Conflict: | Battle of Ash-Shihr |
Place: | Ash-Shihr, Kathiri Sultanate |
Combatant1: | Kingdom of Portugal |
Combatant2: | Kathiri Sultanate |
Commander2: |
|
Commander1: | Duarte de Meneses Luís de Meneses[1] |
Casualties2: | 480+ killed |
Casualties1: | Unknown |
Strength1: | 8 ships.[2] 6 galleons.[3] 400-700 soldiers |
Strength2: | Unknown |
The Battle of Ash-Shihr was an attack launched by the Portuguese navy in 1523 on the city of Ash-Shihr which was a part of the Kathiri Sultanate.[4]
In Thursday, February 28, 1523 (10 of the month of Rabi’ al-Awwal in the year 929 AH), the Portuguese governor of India, Dom Duarte de Meneses, dispatched his brother, Dom Luís de Meneses, to the Red Sea with a force of 6 galleons. Dom Luís was tasked with delivering an ambassador to the Christian Emperor of Ethiopia and hunting hostile Muslim trade ships sailing between the Indian Ocean and Jeddah.[5] Along the way, he called at the city of Ash-Shihr.

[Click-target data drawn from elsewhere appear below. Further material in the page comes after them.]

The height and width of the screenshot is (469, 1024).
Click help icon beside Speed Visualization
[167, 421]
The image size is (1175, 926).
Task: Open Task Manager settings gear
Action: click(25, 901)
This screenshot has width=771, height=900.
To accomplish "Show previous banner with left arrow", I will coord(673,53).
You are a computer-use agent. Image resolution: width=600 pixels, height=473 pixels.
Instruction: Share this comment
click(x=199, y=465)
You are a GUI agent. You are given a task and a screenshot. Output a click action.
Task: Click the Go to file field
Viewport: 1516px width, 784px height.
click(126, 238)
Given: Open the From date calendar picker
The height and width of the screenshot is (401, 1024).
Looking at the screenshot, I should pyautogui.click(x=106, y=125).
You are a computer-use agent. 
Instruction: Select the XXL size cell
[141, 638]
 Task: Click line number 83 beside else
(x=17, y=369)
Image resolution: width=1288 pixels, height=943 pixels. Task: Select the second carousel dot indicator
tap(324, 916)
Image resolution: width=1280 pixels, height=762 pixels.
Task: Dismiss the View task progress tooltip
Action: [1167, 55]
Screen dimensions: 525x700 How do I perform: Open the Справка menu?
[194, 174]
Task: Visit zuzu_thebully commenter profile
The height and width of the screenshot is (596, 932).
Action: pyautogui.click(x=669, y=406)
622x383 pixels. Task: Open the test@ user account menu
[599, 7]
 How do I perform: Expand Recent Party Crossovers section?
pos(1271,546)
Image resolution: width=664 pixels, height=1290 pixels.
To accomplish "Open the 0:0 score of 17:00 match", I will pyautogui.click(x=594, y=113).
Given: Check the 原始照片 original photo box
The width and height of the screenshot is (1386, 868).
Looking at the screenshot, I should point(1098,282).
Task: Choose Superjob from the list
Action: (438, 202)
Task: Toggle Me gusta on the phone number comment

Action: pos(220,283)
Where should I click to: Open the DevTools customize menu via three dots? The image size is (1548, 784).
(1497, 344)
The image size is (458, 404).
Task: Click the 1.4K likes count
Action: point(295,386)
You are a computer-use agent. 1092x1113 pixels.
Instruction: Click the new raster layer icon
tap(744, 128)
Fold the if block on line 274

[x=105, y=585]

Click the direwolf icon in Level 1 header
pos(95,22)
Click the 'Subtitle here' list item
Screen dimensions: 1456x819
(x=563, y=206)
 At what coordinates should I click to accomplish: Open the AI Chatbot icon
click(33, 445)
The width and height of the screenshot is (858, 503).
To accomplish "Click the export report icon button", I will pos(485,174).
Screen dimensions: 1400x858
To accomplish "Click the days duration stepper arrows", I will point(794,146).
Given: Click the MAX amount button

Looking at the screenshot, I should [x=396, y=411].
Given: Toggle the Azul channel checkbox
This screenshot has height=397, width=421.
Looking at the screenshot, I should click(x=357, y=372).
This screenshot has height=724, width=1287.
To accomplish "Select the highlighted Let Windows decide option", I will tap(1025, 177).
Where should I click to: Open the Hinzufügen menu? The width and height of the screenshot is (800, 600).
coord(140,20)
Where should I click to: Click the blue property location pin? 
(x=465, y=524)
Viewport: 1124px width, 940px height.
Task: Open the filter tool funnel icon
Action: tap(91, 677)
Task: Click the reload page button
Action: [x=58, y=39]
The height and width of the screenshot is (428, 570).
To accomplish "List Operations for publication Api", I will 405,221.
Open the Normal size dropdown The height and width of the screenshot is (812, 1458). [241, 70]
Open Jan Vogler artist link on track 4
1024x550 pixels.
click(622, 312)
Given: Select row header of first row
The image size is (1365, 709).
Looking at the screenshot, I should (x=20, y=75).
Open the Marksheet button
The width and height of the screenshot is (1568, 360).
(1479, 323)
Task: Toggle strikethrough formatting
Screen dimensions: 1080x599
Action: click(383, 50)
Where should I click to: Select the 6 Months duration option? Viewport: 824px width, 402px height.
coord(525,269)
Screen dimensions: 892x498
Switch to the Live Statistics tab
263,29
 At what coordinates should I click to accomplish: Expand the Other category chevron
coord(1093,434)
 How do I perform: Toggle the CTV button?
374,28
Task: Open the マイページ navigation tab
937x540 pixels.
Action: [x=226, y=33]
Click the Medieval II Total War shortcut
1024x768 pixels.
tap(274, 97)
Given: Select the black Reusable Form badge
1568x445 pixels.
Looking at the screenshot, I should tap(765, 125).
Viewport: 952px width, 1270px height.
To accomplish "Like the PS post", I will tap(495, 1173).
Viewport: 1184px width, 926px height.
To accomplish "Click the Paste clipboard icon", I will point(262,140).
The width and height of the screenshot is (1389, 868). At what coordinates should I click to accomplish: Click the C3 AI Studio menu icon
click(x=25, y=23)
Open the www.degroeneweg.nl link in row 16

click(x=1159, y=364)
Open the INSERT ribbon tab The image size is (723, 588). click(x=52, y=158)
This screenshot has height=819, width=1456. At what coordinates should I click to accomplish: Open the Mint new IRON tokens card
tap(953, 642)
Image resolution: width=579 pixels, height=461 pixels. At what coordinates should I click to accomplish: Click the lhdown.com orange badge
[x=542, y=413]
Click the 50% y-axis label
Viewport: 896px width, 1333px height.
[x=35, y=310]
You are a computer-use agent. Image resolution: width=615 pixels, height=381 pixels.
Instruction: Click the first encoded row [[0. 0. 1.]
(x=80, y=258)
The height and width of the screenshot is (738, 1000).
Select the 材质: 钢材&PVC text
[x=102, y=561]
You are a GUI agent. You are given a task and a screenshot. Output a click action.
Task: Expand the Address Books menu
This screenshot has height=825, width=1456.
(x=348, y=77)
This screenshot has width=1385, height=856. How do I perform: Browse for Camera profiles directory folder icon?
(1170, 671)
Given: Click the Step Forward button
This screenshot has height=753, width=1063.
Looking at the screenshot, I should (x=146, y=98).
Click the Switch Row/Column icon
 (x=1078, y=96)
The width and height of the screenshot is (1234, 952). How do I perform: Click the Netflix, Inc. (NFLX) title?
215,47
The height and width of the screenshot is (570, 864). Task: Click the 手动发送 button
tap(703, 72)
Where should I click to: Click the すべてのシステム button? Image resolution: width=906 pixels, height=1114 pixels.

After claiming that the property of a Portuguese merchant who had died in al-Shiḥr had been unlawfully seized by the Kathīrī sultan, Dom Luís ordered the assault of the city.[6] It was then successfully attacked and sacked while the inhabitants fled. Shihr was further plundered by the settlement's garrison, and by vagrants.[7] The city's defenders attempted to face them on the beaches, but they were routed and the emir Mutran b. Mansur was killed in battle with a bullet. The battle continued for three days between the people of the city of Al-Shihr and the Portuguese forces.
Seven of Ash-Shihr's legal scholars and learned men were killed by the Portuguese. These men would collectively come to be a known as “The Seven Martyrs of al-Shiḥr” and whose tomb would become the site of an annual pilgrimage.[8]